━━ Document segment
From 4ffc667c3b2fa402b77fbd456f286a10f760f416 Mon Sep 17 00:00:00 2001
From: Michele Gazzetti <michele.gazzetti1@ibm.com>
Date: Wed, 3 Jun 2026 11:44:23 +0100
Subject: [PATCH 2/7] feat(vllm_performance): add logs

Signed-off-by: Michele Gazzetti <michele.gazzetti1@ibm.com>
---
 .../vllm_performance/experiment_executor.py   | 42 +++++++++++++++++--
 1 file changed, 38 insertions(+), 4 deletions(-)

diff --git a/plugins/actuators/vllm_performance/ado_actuators/vllm_performance/experiment_executor.py b/plugins/actuators/vllm_performance/ado_actuators/vllm_performance/experiment_executor.py
index 4086bfc1e..27896c355 100644
--- a/plugins/actuators/vllm_performance/ado_actuators/vllm_performance/experiment_executor.py
+++ b/plugins/actuators/vllm_performance/ado_actuators/vllm_performance/experiment_executor.py
@@ -67,12 +67,25 @@ def _get_vllm_version_from_metadata(
     Returns:
         Version string if found in metadata, None otherwise
     """
+    logger.debug(
+        f"_get_vllm_version_from_metadata called for experiment={experiment.identifier}, "
+        f"optionalProperties={experiment.optionalProperties},"
+        f"requiredProperties={experiment.requiredProperties}"
+    )
+
     # Look for image property in experiment's optional or required properties
     for prop in experiment.optionalProperties + experiment.requiredProperties:
-        if prop.identifier == "image" and prop.metadata:
-            vllm_version_map = prop.metadata.get("vllm_version", {})
-            if isinstance(vllm_version_map, dict):
-                return vllm_version_map.get(image_name)
+        if prop.identifier == "image":
+            logger.debug(f"Found image property with metadata: {prop.metadata}")
+            if prop.metadata:
+                vllm_version_map = prop.metadata.get("vllm_version", {})
+                logger.debug(f"vllm_version_map: {vllm_version_map}")
━━━━
━━ Data section
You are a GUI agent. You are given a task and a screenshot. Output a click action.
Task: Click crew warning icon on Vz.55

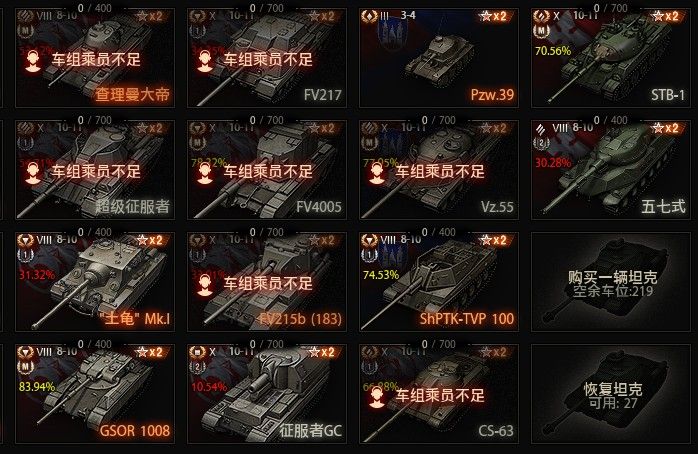pos(377,173)

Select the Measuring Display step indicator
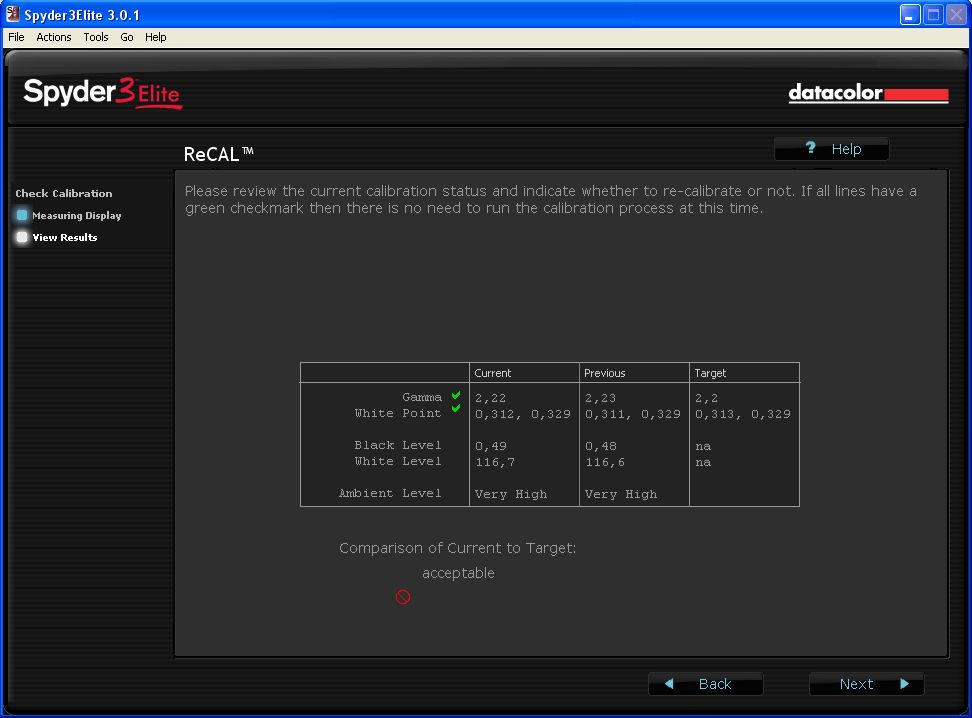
━━━━
▸ Exercise requirements:
Rewrite the patch paragraph beginning "From 4ffc667c3b2fa402b77fbd456f286a10f760f416" as a short list that keeps its main facts.

▸ Solution for this problem:
- Commit: 4ffc667c3b2fa402b77fbd456f286a10f760f416
- Author: Michele Gazzetti <michele.gazzetti1@ibm.com>
- Date: Wed, 3 Jun 2026 11:44:23 +0100
- Subject: patch 2 of 7, "feat(vllm_performance): add logs"